Hindustan Times (Delhi)

TADA court summons Rubaiya Sayeed in her 1989 abduction case

-

RUBAIYA SAYEED, A MEDICAL STUDENT AT THE TIME, WAS KIDNAPPED IN SRINAGAR BY THE JAMMU KASHMIR LIBERATION FRONT ON DEC 8, 1989

Ravi Krishnan Khajuria

JAMMU: More than three decades after her sensationa­l abduction in 1989 marked the beginning of separatist terrorism in the Kashmir Valley, Rubaiya Sayeed has been summoned by a Terrorist and Disruptive Activities (Prevention) Act (TADA) court that is hearing a case about separatist Yasin Malik’s alleged involvemen­t in the incident.

Rubaiya Sayeed, now 55 years old, is the daughter of former Union home minister and former Jammu & Kashmir (J&K) chief minister, the late Mufti Mohammed Sayeed. She is the sister of former J&K CM and Peoples Democratic Party (PDP) chief, Mehbooba Mufti.

“The TADA court has summoned Rubaiya Sayeed on July 15 at Jammu in her kidnapping case involving JKLF militant turned separatist Yasin Malik,” advocate Monika Kohli, who represente­d CBI, said on Friday. This is the first time that Rubaiya Sayeed has been asked to appear in the case.

Rubaiya, who lives in Chennai, was listed as a prosecutio­n witness by the Central Bureau of Investigat­ion (CBI), which took over the probe in January 2019.

Rubaiya Sayeed, a medical student at the time, was kidnapped in Srinagar by the Jammu Kashmir Liberation Front on December 8, 1989. Sayeed, the first and only Muslim home minister of India, was in the office from December 1989 to November 1990 in the VP Singh government. Rubaiya was eventually freed on December 13 that year after the government agreed to release five arrested militants in return for her release.

Malik, the JKLF chief who was this week sentenced to life imprisonme­nt in a terror funding case, is an accused in the Rubaiya Sayeed kidnapping case.

On January 11, 2021, the TADA court ordered that charges be framed against Yasin Malik and nine others -- Ali Mohamad Mir, Mohammad Zaman Mir, Iqbal Ahmad Gandroo, Javed Ahmad Mir, Mohammad Rafiq, Pahloo alias Nana Ji alia Saleem , Manzoor Ahmed Sofi, Wajahat Bashir, Mehraj-ud-din Sheikh and Showkat Ahmad Bakshi.

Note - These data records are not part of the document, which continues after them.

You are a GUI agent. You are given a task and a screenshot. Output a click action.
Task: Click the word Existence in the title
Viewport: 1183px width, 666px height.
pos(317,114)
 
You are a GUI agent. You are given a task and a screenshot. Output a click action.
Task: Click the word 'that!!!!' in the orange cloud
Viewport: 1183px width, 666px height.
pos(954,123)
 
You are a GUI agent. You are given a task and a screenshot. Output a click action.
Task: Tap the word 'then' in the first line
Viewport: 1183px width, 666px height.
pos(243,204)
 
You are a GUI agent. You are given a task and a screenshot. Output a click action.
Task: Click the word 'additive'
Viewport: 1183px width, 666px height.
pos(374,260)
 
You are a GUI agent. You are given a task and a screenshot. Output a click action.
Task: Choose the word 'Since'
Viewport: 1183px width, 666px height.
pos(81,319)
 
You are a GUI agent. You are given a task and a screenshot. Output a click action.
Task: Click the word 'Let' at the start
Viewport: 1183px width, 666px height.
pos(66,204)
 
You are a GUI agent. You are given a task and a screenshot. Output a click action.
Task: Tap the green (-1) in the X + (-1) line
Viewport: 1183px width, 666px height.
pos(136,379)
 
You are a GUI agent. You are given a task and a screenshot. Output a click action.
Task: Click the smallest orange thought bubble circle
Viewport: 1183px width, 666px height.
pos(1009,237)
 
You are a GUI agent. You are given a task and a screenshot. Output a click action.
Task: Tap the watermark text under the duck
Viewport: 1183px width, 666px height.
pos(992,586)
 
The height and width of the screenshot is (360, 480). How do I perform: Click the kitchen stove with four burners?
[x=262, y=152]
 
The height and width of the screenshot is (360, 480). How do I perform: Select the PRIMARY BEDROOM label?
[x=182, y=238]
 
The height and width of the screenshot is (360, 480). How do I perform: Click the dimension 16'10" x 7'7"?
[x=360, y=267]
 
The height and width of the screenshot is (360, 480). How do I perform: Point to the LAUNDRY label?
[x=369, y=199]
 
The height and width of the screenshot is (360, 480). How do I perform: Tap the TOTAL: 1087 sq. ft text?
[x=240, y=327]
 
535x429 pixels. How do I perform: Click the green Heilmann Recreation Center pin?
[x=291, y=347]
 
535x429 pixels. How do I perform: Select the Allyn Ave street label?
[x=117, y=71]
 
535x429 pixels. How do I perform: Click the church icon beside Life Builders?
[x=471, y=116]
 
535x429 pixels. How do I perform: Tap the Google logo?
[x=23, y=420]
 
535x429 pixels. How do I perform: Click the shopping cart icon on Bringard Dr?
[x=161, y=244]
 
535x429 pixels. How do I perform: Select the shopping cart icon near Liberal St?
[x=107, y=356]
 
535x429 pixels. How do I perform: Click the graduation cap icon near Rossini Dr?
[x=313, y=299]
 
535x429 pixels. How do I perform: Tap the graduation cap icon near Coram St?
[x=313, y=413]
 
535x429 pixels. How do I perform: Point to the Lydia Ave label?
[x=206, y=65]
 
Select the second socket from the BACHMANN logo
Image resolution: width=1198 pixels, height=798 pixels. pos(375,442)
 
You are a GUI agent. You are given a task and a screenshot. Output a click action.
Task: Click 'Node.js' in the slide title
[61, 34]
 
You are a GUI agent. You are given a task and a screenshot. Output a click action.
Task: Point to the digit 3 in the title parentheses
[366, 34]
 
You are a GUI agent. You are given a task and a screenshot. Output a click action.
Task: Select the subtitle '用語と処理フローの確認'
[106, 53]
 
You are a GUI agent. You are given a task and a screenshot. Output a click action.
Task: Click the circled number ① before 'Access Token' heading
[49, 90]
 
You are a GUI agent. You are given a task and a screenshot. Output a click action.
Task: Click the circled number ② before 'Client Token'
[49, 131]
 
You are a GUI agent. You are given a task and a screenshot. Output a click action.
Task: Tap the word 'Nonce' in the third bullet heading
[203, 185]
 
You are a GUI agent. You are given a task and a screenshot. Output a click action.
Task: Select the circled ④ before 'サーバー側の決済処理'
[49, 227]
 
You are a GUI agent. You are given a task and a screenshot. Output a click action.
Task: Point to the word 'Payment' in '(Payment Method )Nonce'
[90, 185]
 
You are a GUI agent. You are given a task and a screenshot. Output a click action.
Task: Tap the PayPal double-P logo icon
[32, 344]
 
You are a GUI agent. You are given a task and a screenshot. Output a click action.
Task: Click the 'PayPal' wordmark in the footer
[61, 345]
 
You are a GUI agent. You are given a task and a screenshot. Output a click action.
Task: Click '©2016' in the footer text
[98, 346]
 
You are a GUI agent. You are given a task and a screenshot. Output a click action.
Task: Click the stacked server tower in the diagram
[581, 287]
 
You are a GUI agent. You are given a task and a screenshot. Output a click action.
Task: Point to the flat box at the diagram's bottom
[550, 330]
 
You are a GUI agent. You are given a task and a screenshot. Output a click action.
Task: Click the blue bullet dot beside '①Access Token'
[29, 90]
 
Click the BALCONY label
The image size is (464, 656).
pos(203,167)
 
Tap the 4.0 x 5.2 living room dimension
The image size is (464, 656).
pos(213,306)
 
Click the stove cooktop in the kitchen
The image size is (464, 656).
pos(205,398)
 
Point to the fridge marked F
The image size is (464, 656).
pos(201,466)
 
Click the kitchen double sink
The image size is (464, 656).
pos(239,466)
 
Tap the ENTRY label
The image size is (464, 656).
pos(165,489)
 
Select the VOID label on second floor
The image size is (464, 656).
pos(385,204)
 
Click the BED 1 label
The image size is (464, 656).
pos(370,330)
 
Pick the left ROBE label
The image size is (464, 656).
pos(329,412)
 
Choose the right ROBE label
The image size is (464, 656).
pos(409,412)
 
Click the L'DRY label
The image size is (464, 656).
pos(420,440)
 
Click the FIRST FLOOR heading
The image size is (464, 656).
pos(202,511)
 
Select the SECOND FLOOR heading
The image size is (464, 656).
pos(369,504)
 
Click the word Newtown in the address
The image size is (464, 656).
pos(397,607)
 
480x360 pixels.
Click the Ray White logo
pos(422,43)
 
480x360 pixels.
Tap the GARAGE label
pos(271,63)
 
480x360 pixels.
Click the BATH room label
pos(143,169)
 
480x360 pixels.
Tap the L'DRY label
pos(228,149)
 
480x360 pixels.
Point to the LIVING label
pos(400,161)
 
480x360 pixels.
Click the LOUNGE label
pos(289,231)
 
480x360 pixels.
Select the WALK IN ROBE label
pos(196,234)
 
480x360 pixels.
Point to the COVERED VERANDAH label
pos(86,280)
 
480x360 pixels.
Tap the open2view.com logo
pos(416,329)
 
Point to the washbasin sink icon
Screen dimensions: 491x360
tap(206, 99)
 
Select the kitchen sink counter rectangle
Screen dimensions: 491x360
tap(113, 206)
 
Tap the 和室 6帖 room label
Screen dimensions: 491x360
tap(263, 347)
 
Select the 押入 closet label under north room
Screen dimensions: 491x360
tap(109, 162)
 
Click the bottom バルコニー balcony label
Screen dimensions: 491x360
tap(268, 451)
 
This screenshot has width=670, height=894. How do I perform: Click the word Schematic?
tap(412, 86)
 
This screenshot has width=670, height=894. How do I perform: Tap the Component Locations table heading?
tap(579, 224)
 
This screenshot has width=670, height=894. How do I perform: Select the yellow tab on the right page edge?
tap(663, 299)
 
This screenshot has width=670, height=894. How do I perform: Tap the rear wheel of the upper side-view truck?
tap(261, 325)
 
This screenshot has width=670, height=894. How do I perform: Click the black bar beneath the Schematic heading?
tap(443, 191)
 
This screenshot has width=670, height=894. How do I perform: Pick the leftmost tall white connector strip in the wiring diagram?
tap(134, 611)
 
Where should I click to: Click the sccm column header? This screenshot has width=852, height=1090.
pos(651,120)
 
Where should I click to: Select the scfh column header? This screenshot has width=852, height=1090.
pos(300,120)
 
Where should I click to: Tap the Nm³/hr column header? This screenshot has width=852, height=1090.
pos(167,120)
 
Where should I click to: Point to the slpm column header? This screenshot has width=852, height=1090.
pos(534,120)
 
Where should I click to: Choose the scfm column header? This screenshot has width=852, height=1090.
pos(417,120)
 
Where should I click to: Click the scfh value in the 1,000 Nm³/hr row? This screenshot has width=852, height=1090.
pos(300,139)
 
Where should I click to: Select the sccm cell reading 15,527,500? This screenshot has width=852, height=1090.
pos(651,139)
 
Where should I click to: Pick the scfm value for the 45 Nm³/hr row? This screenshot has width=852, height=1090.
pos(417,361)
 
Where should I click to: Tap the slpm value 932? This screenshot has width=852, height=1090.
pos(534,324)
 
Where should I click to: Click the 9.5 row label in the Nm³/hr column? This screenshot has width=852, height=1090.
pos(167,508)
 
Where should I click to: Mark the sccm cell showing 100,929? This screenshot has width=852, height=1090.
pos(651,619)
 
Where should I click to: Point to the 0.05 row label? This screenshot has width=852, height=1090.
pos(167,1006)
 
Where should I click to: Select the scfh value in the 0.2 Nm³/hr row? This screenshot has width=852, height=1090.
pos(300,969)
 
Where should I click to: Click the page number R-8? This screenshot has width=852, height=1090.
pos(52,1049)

The Terrorist and Disruptive Activities (Prevention) Act, or TADA, was anti-terrorism law that was in force between 1985 and 1995. Several cases registered under it are still in various stages of the legal process.

According to the CBI case, the accused kidnapped Rubaiya Sayeed with an ulterior motive of getting five terrorists released. Malik was the one who played a key role in the entire kidnapping, it alleged.

The TADA Court observed in January that sufficient grounds existed to draw the prima facie presumptio­n that of the 10 accused, seven, including Malik , committed offences under various TADA sections. In March 2020, the TADA also framed charges against Malik and six others allegedly involved in the killing of four unarmed IAF officials in 1990.